図1(a)に示されているように、2個のハーネスクリップ20、20がブレーキドラム10の指定位置にそれぞれ固定される。すなわち、ハーネスクリップ20は取付部31の取付孔32にボルト33が挿通されて、ブレーキドラム10のねじ孔11にねじ込まれることにより、ブレーキドラム10に締結される。
【0014】
その後、図1(d)に示されているように、ワイヤハーネス1の胴部をハーネスクリップ20の付勢部24に当てがって付勢部24の付勢力に抗して押すと、ワイヤハーネス1の胴部は導入部23を潜り抜けて把持部22に落ち込む。ワイヤハーネス1の胴部が把持部22に落ち込むと、付勢部24がワイヤハーネス1を把持部22の底面に付勢するので、ワイヤハーネス1はハーネスクリップ20によって把持された状態になる。
【0015】
本実施形態によれば、次の効果が得られる。
【0016】
(1)ワイヤハーネスをハーネスクリップによって把持する際に、ワイヤハーネスを付勢部に押し付けるだけで、ワイヤハーネスを把持部に導入部から導入することができるので、ワイヤハーネスをハーネスクリップに挿通したり巻き付けたりする作業を省略することができ、作業性を向上させることができる。
【0017】
(2)ワイヤハーネスを把持部に付勢部によって押し付けることができるので、作業性が高いばかりでなく、把持の品質にばらつきが発生するのを防止することができる。
【0018】
(3)本体と取付部とを弾性を有する材料を使用して一体的に形成することにより、製造コストを低減することができる。
【0019】
図2は本発明の第二実施形態を示している。
本実施形態に係るハーネスクリップ20Aが前記実施形態と異なる点は、本体21Aの構造である。

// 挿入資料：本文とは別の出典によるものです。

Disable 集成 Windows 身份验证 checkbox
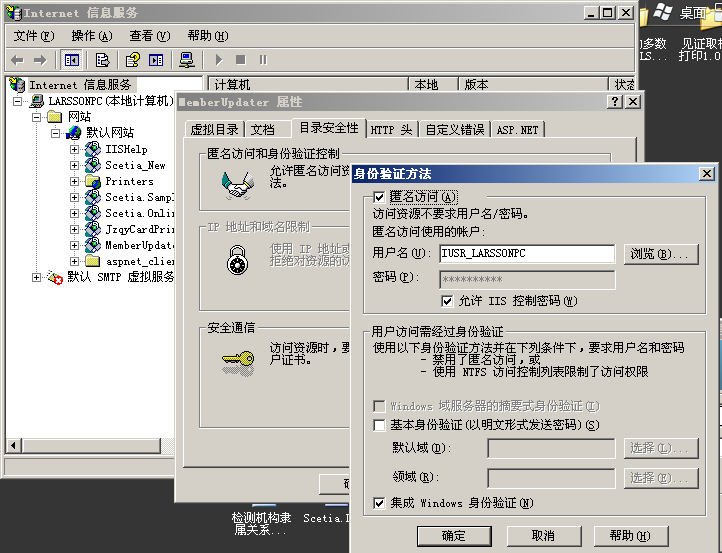The image size is (722, 553). (x=379, y=503)
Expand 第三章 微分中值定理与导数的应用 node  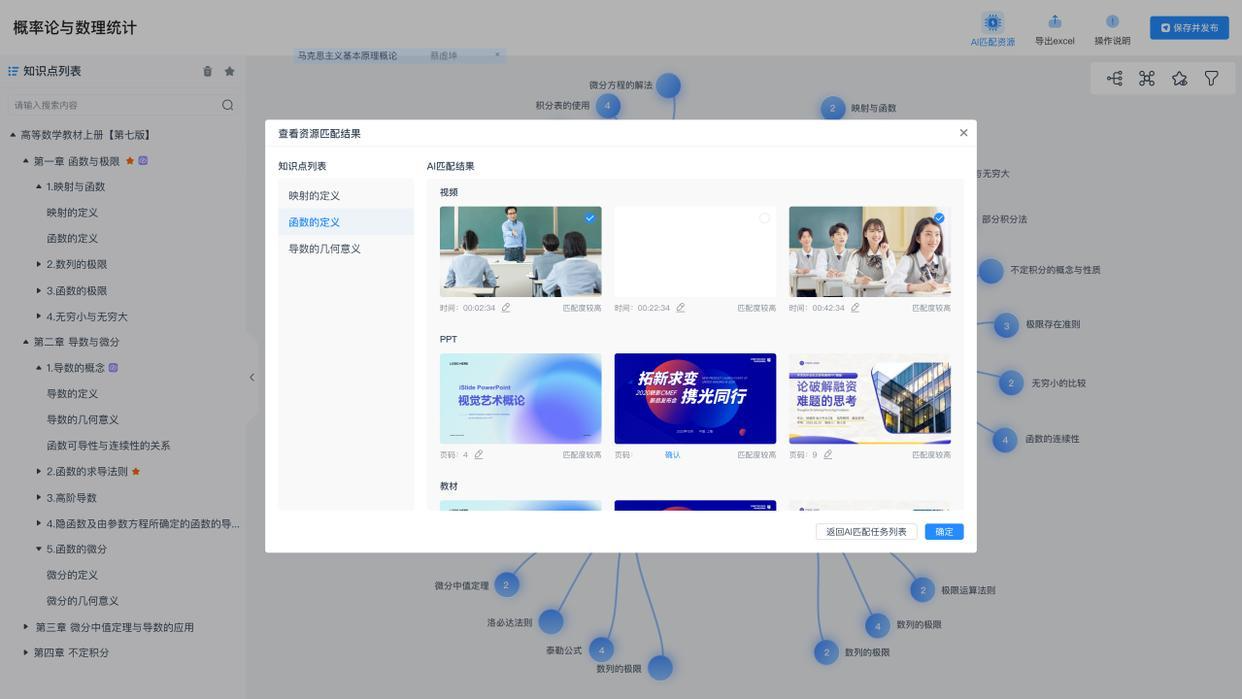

ワイヤハーネス1を把持する把持部22Aは断面へ字形の弯曲板形状に形成されており、その夾角はワイヤハーネス1の外径に相応する角度に設定されている。ワイヤハーネス1を把持部22Aに導入する導入部23Aは、把持部22Aの一方の開口縁辺部に形成されており、導入部23Aの把持部22A底面からの高さは、ワイヤハーネス1の外径よりも小さく設定されている。ワイヤハーネス1を把持部22Aへ弾性によって一方向に付勢する付勢部24Aは、取付部31からく字形状に屈曲されて形成されており、把持部22Aに把持されたワイヤハーネス1を一端部によって把持部22Aの底面に付勢する。
本実施形態によれば、第一実施形態と同様の作用および効果を得ることができる。
【0020】
図3は本発明の第三実施形態を示している。
本実施形態に係るハーネスクリップ20Bが第一実施形態と異なる点は、本体21Bの構造である。
ワイヤハーネス1を把持する把持部22Bは断面S字形の波板形状に形成されており、ワイヤハーネス1を把持部22Bへ弾性によって一方向に付勢する付勢部24Bは、把持部22Bに鏡面対称形の波板形状に形成されているとともに、把持部22Bに鏡面対称形に対向されている。把持部22Bと付勢部24Bとが形成する楕円形の中空部の短径は、ワイヤハーネス1の外径に相応する寸法に設定されている。ワイヤハーネス1を把持部22Bに導入する導入部23Bは、把持部22Bと付勢部24Bとが形成する開口縁辺部の一方に形成されており、ワイヤハーネス1の外径よりも大きく設定されている。
本実施形態によれば、第一実施形態と同様の作用および効果を得ることができる。
【0021】
図4は本発明の第四実施形態を示している。
本実施形態に係るハーネスクリップ20Cが第一実施形態と異なる点は、本体21Cの構造である。
本体21Cは断面大略W字形の波板形状に形成されている。ワイヤハーネス1を把持する把持部22Cは断面半円形の弯曲板形状に形成されており、その内径はワイヤハーネス1の外径に相応する寸法に設定されている。ワイヤハーネス1を把持部22Cに導入する導入部23Cは、把持部22Cの一方の開口縁辺部から屈曲されており、導入部23Cの把持部22C底面からの高さは、ワイヤハーネス1の外径以下に設定されている。付勢部24Cは取付部31からく字形状に屈曲されて形成されており、把持部22Cを付勢することにより、把持部22Cに把持されたワイヤハーネス1を取付部31の対向面に押し付けるようになっている。
本実施形態によれば、第一実施形態と同様の作用および効果を得ることができる。
【0022】
図5は本発明の第五実施形態を示している。
本実施形態に係るハーネスクリップ20Dが第一実施形態と異なる点は、本体21Dおよび取付部31Dの構造である。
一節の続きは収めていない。